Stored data
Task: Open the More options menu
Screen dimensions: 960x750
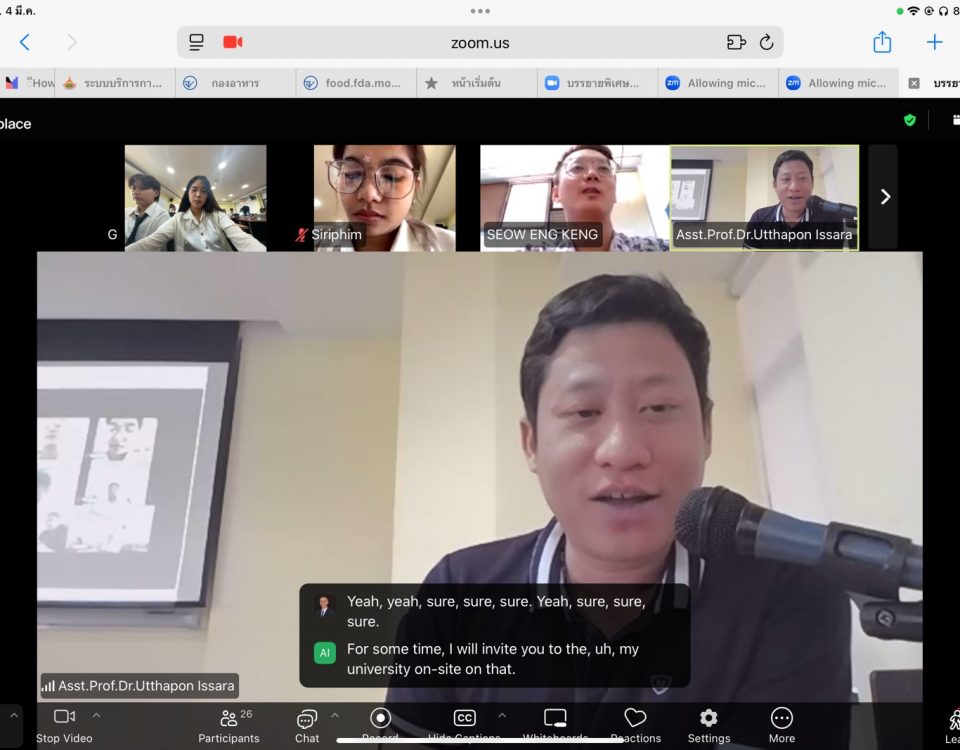Action: [782, 724]
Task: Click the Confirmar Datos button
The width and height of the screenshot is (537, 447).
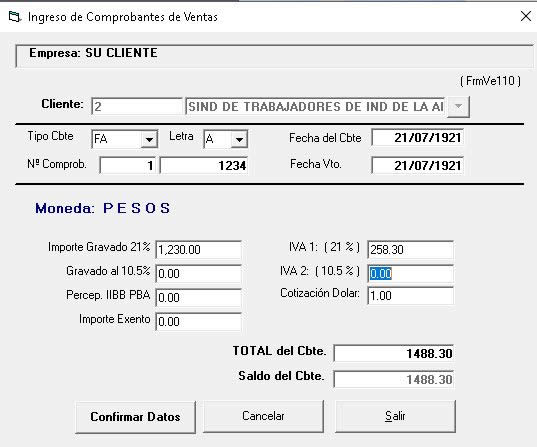Action: tap(135, 417)
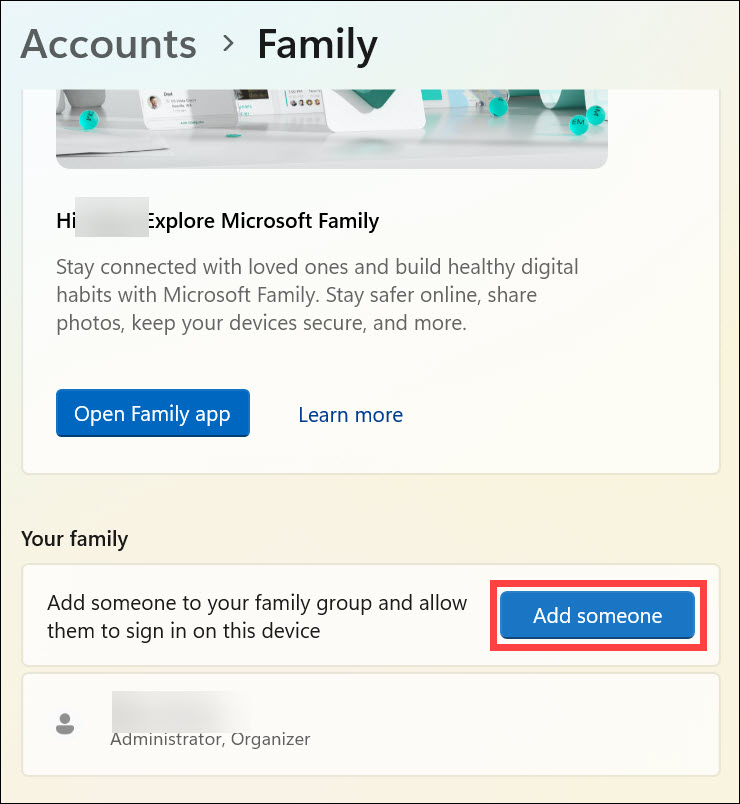Click the breadcrumb chevron arrow

coord(228,43)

• TASK DIRECTIONS:
For each record above, write it out exactly and omit any picture.

• TASK OUTPUT:
Task: Open the More options menu
Screen dimensions: 960x750
Action: [782, 724]
Task: Click the Confirmar Datos button
The width and height of the screenshot is (537, 447).
Action: tap(135, 417)
Click the breadcrumb chevron arrow

coord(228,43)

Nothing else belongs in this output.